I have problems with paragraph 13 of the instructions above, the file can not be downloaded, and if you use the script from the original instructions, throws an error on the rc.common. Can someone lay out a script from this instruction?


#15

What is this?

root@OpenWrt:~# /etc/init.d/dnscrypt-proxy enable
': No such file or directory.common


#16

@vanyaindigo, in the future, you may wish to make a new thread for your issue instead of hijacking this one.

Also include more details.

  • Regarding the download, did you use HTTP?

#17

I downloaded dnscrypt v2 manually


#18

Please be more clear.

You manually downloaded:

  • to the router?
  • to your local machine?
  • to a USB stick?
  • from where/what URL?

#19

The first, according to instructions:

The dnscrypt-proxy file is quite large, but can be compressed for a massive reduction of its size, from ~12 Mb down to ~2 Mb.

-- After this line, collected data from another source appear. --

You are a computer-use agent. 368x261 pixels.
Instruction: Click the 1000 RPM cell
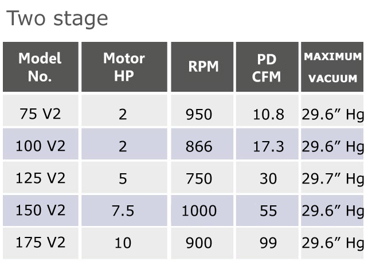pos(202,211)
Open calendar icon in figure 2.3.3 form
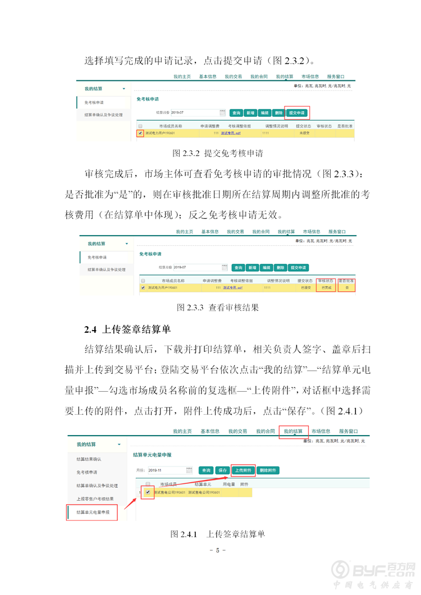The image size is (421, 595). pos(225,268)

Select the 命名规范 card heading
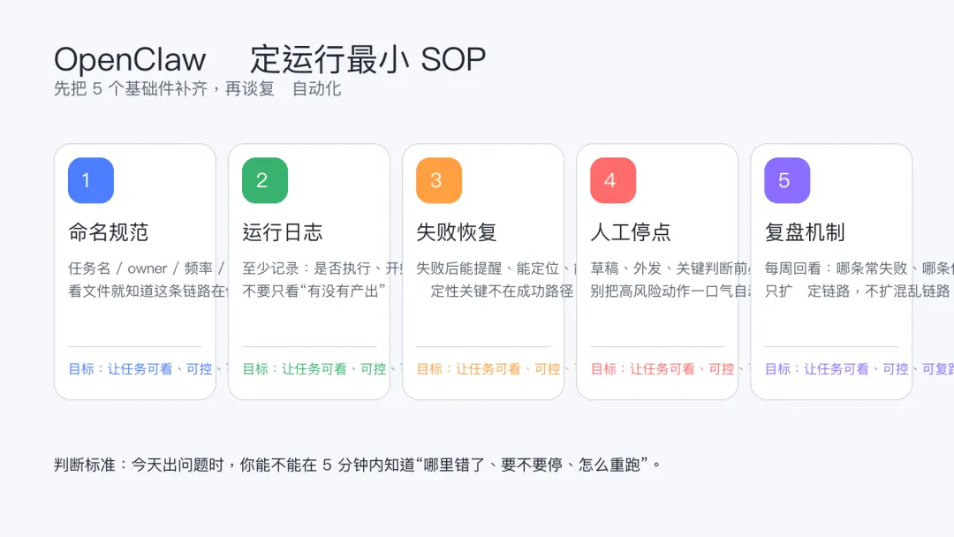109,232
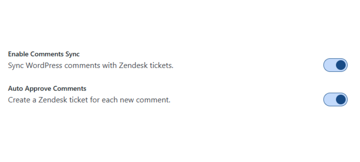Image resolution: width=360 pixels, height=162 pixels.
Task: Select the word 'Zendesk' in the sync description
Action: coord(132,65)
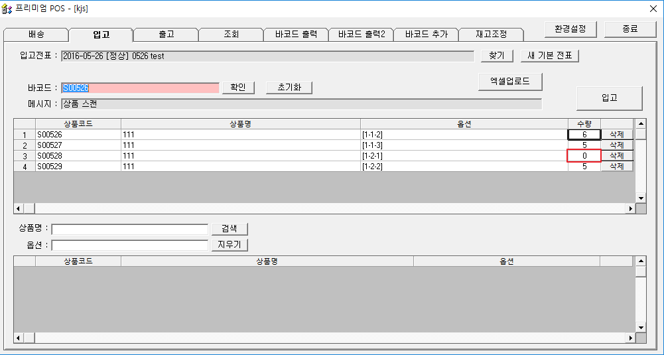This screenshot has height=355, width=664.
Task: Switch to the 배송 tab
Action: [36, 35]
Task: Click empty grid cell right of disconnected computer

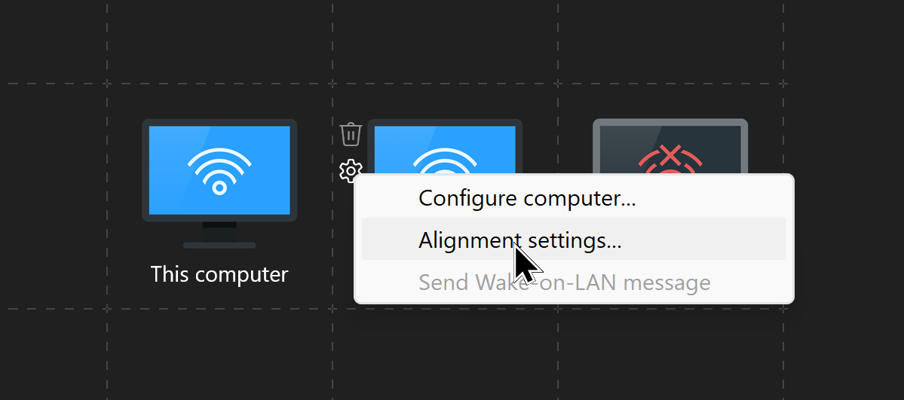Action: tap(843, 196)
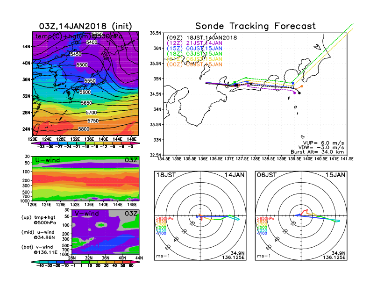The image size is (370, 286).
Task: Click the (00Z) 09JST,15JAN legend entry
Action: tap(194, 64)
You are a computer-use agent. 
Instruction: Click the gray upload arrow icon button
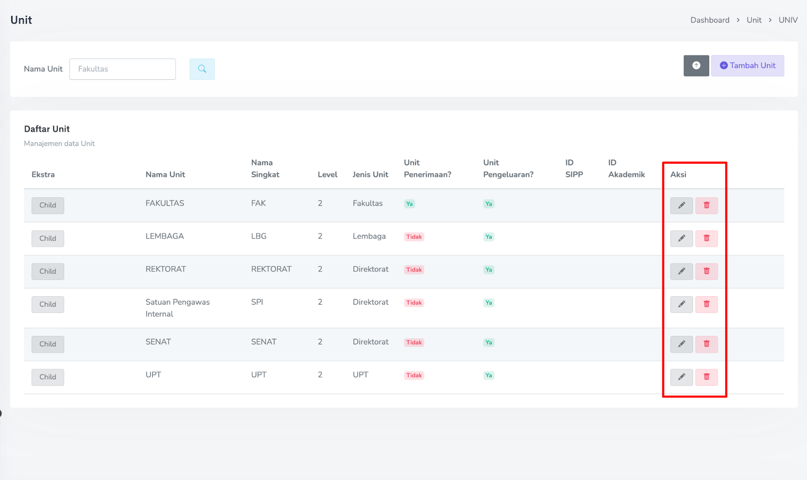(x=696, y=66)
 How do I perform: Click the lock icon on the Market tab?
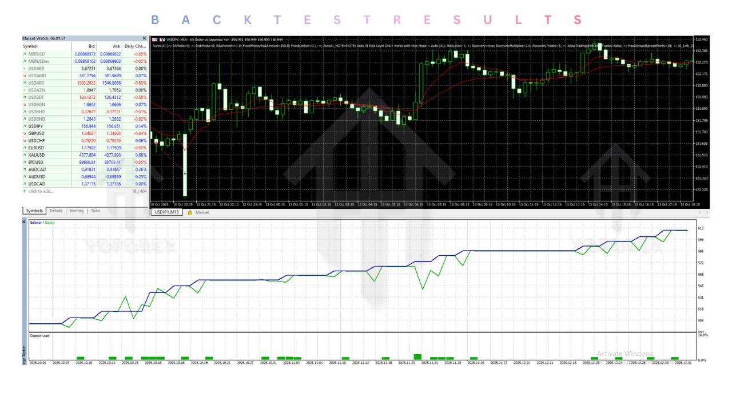point(189,212)
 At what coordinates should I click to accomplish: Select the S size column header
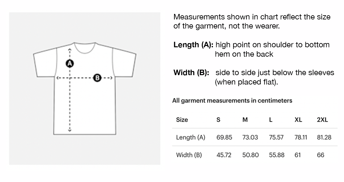click(x=218, y=120)
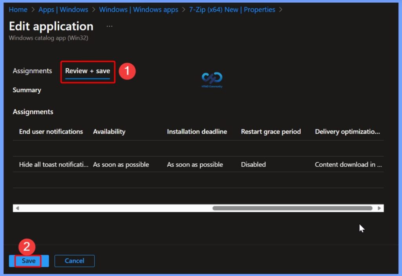The image size is (402, 276).
Task: Expand the chevron after Apps | Windows
Action: (x=93, y=9)

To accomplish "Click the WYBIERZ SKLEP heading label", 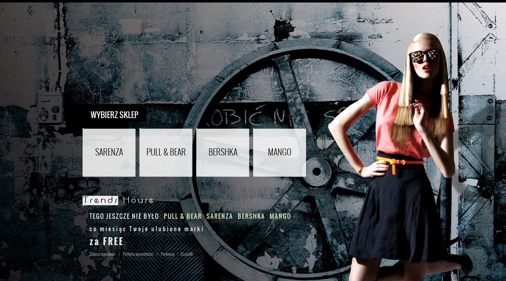I will coord(114,115).
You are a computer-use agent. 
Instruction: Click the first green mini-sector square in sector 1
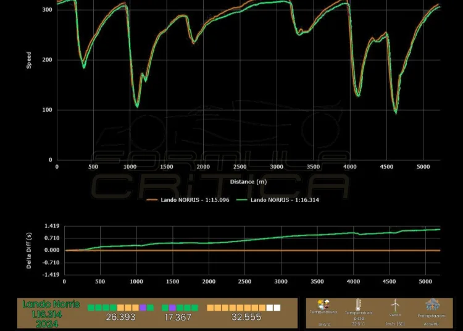[x=91, y=308]

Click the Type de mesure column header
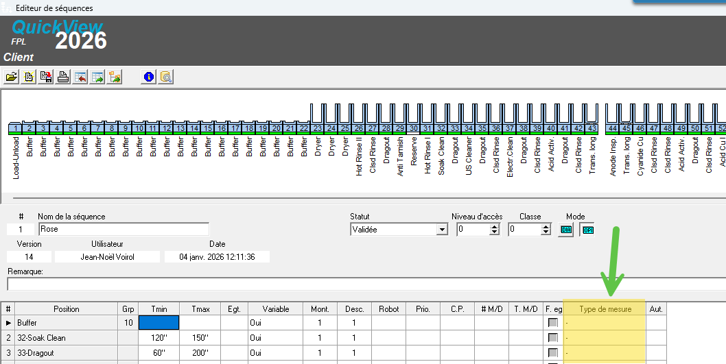click(604, 309)
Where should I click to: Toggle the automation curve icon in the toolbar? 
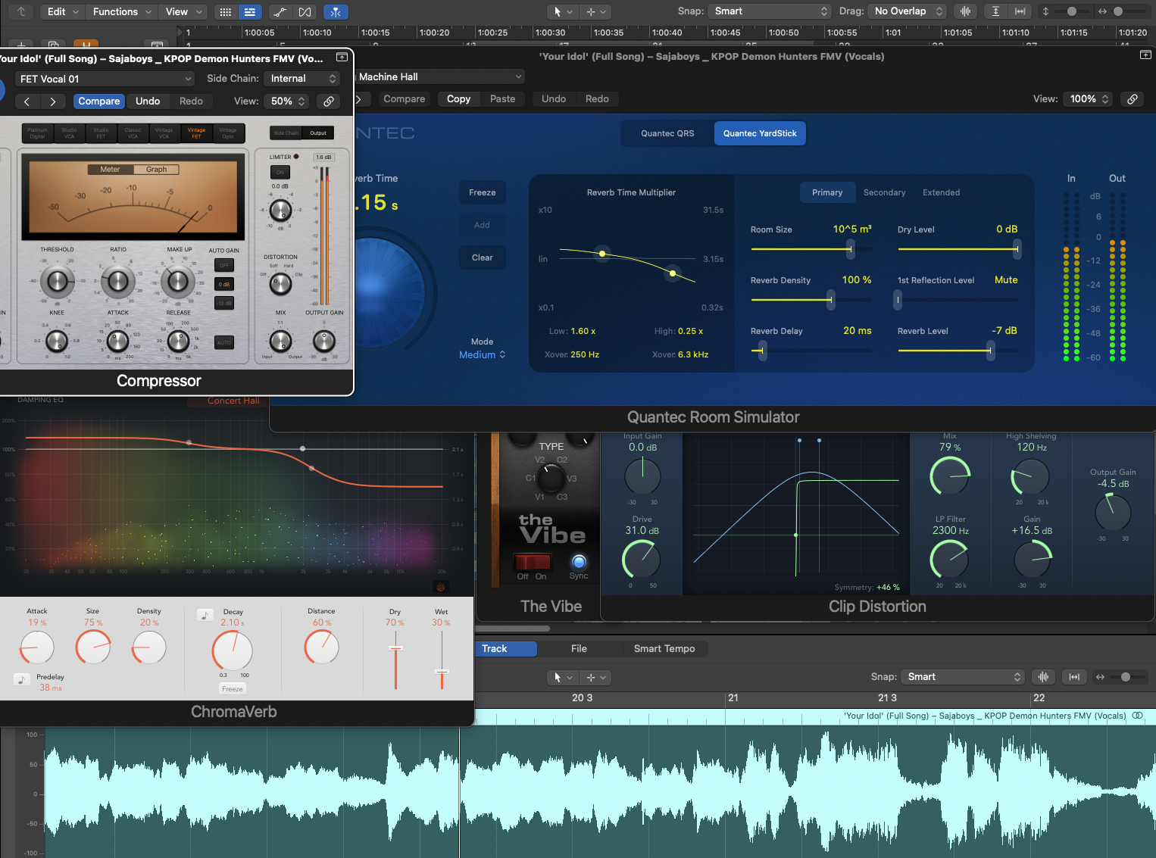coord(280,12)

In order to do so, use UPX on any platform (Windows, Linux, macOS...) with the following command:

upx --lzma dnscrypt-proxy

The second:

Use scp to copy:

  • dnscrypt-proxy to /usr/sbin/
  • The modified dnscrypt-proxy.toml file to /etc/config/
  • This init.d file by @etam saved as /etc/init.d/dnscrypt-proxy

#20

You are obviously missing the last step and the link is obsolete.